------ Supplied data

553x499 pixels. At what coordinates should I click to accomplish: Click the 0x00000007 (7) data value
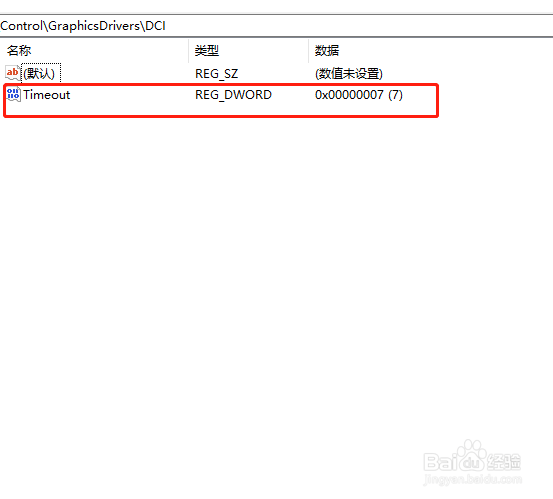click(x=359, y=95)
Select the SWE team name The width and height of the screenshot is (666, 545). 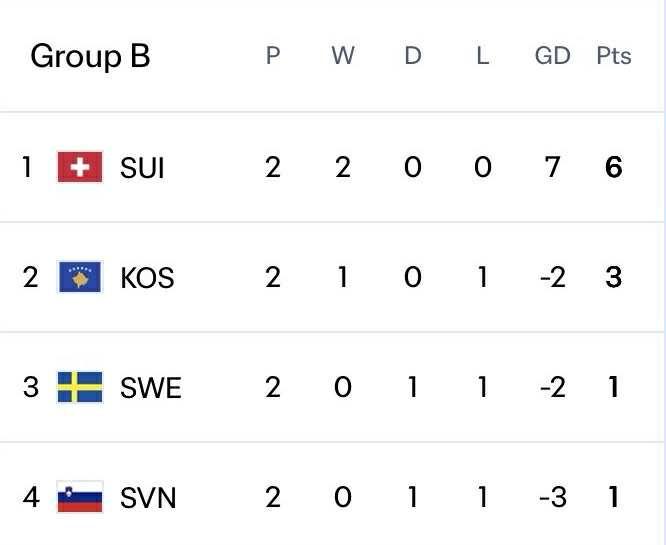click(151, 388)
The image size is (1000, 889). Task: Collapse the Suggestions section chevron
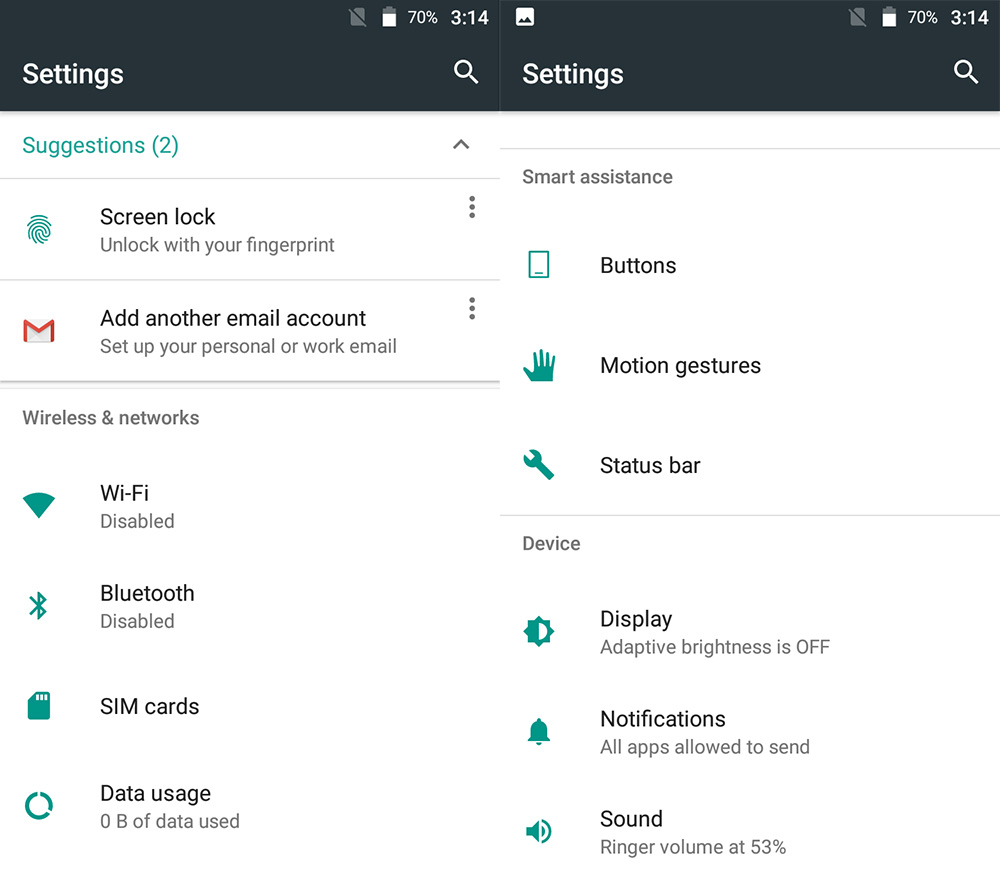click(x=461, y=144)
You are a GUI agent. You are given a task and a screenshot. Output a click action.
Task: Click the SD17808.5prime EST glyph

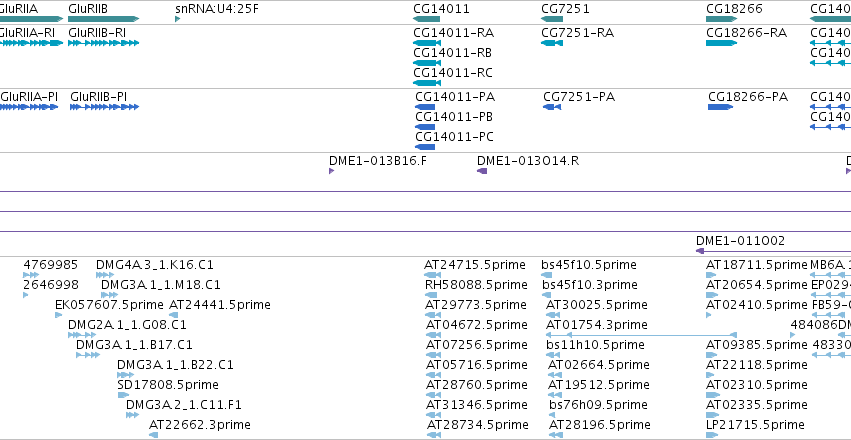pos(123,395)
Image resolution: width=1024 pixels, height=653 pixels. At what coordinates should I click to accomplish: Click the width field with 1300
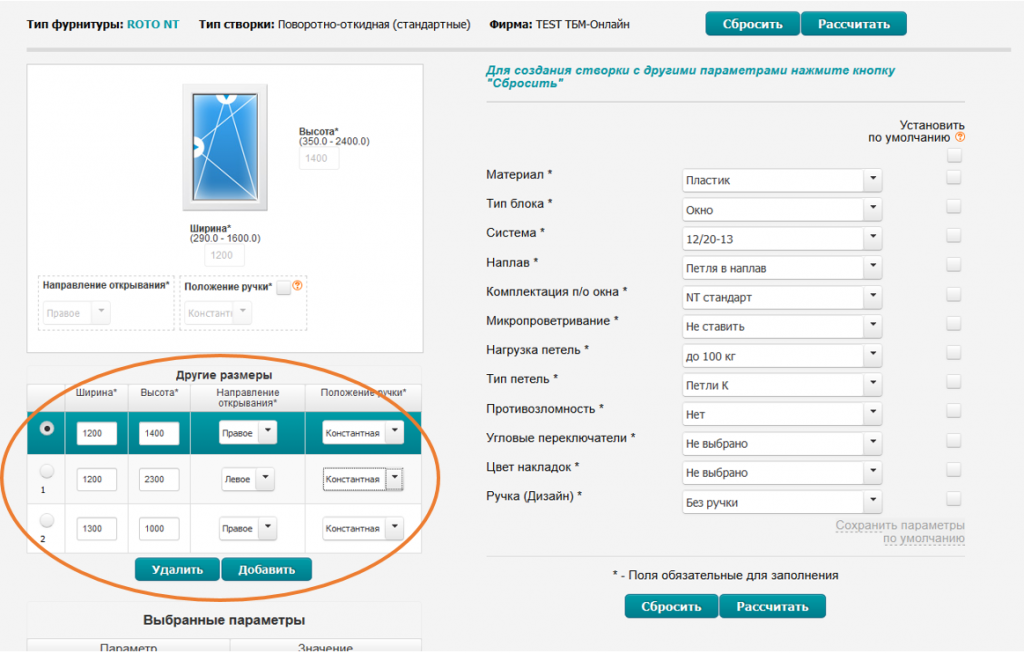(97, 529)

------------

- _Exercise objective_
Transcribe exactly the lines that go from the one holding "Image resolution: width=1024" through the last line of the entries, both included, and nothing besides them. Do not include any pictures.

- _Answer space_
Image resolution: width=1024 pixels, height=653 pixels. At what coordinates should I click to accomplish: Click the width field with 1300
(97, 529)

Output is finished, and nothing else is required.